Le prix Félix Houphouët-Boigny de l’UNESCO pour la Recherche de la Paix a été attribué à António Costa, président du Conseil européen et ancien Premier ministre du Portugal, pour son engagement pour le multilatéralisme et la solidarité internationale. La cérémonie de remise du prix s’est déroulée ce jeudi 22 mai à Abidjan en présence de plusieurs invités – dont Faure Gnassingbé, président du Conseil de la République du Togo – autour du président ivoirien Alassane Ouattara.

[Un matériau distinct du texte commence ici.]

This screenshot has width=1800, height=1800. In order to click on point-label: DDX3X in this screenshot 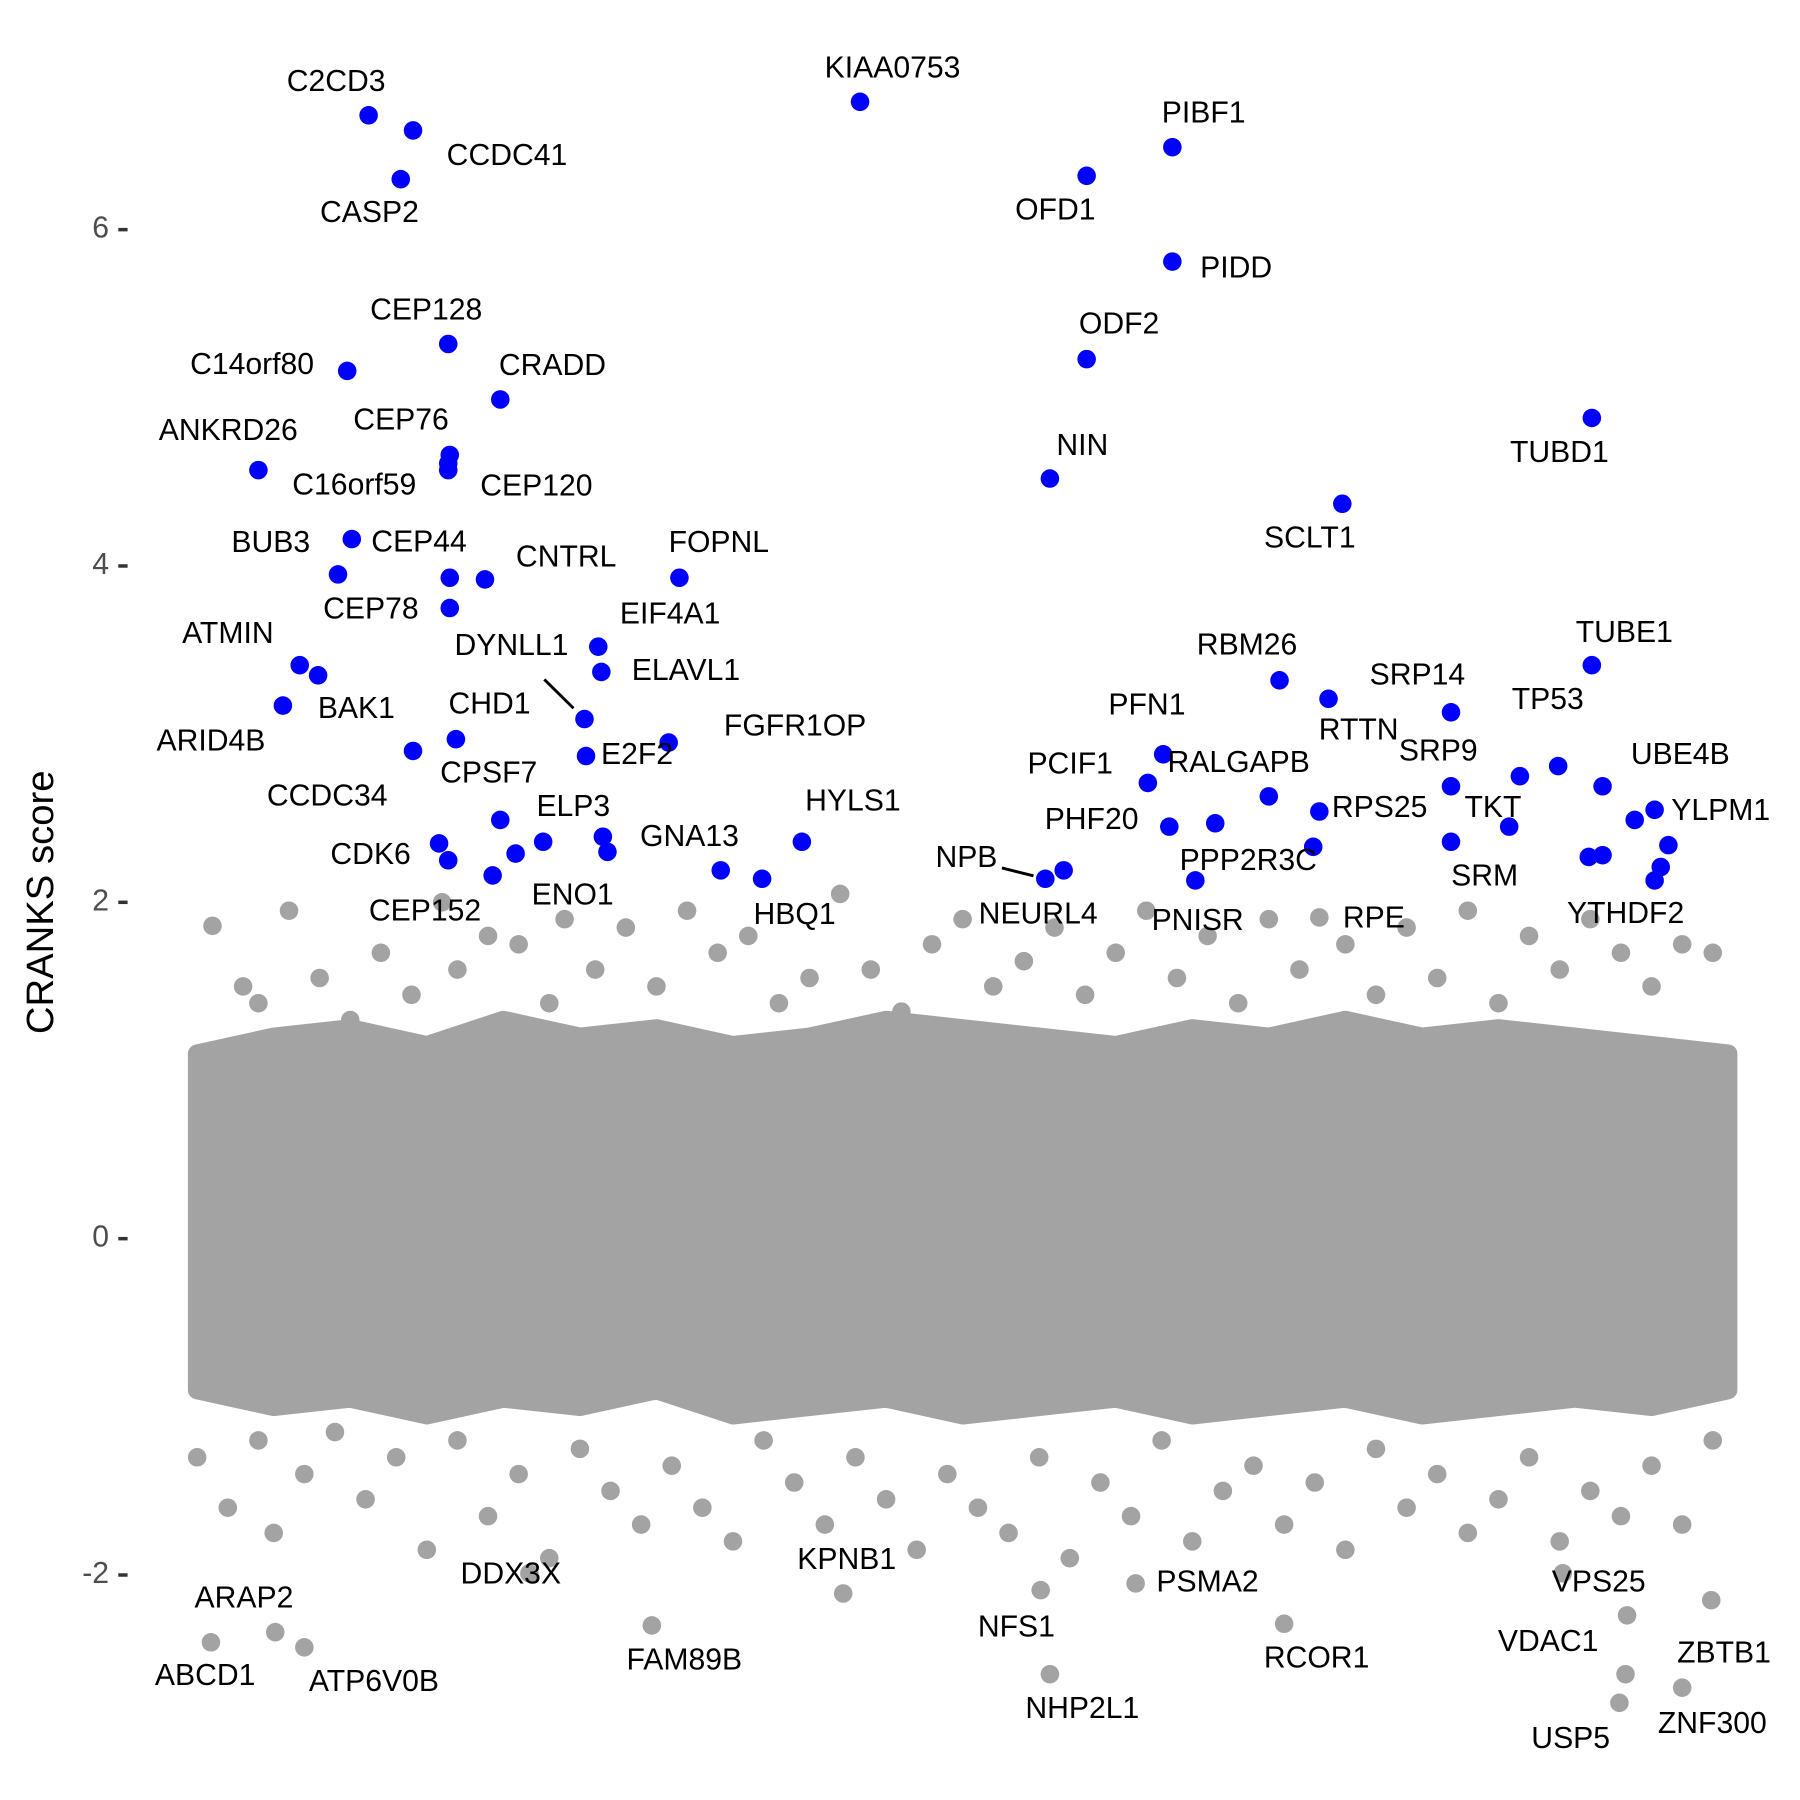, I will do `click(512, 1574)`.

Le président de la République, Alassane Ouattara, a signifié que cette cérémonie est une occasion de célébrer la mémoire de Félix Houphouët-Boigny, celui qui a fait de la paix un sacerdoce politique, une seconde religion. A l’en croire, cette distinction continue d’honorer, à travers le monde, les personnalités, institutions, ou organisations ayant contribué de manière significative à la promotion, à la recherche et au maintien de la paix. Des valeurs de paix qu’il entend lui-même perpétuer dans le monde.
Le Président du Conseil européen, Antonio Luis Santos Da Costa, a plaidé en faveur d’une nouvelle alliance Afrique-Europe en tête de la promotion du multilatéralisme pour un monde plus sûr, plus juste et durable. Il a lancé cet appel au Sofitel Abidjan Hôtel Ivoire lors de la cérémonie de remise du Prix Félix Houphouët-Boigny Unesco pour la recherche de la paix dont il est le lauréat 2024.
Selon l’ancien Premier ministre portugais, il est plus qu’opportun de promouvoir aux quatre coins du monde, les idéaux du premier Président ivoirien, Félix Houphouët-Boigny, connu pour la formule « la paix n’est pas un vain mot, mais un comportement ». Il a aussi dénoncé les violations des droits humains fondamentaux notamment à Gaza, au Soudan et en République démocratique du Congo.
Un Prix spécial a également été décerné à la Fondation Azucar, dirigée par Sonia Viveros, en reconnaissance de son action en faveur des droits des Afro-descendants en Amérique latine et de son engagement pour une société plus inclusive et équitable.
« Je me suis interrogé sur les raisons pour lesquelles j’ai mérité ce prix. Je n’ai jamais signé de traité de paix, ni participé à une négociation de paix. Mais j’ai compris que la paix, c’est beaucoup plus que l’absence de guerre. C’est se connaître, se comprendre, dialoguer, et promouvoir les valeurs universelles par l’éducation et la culture », a-t-il déclaré.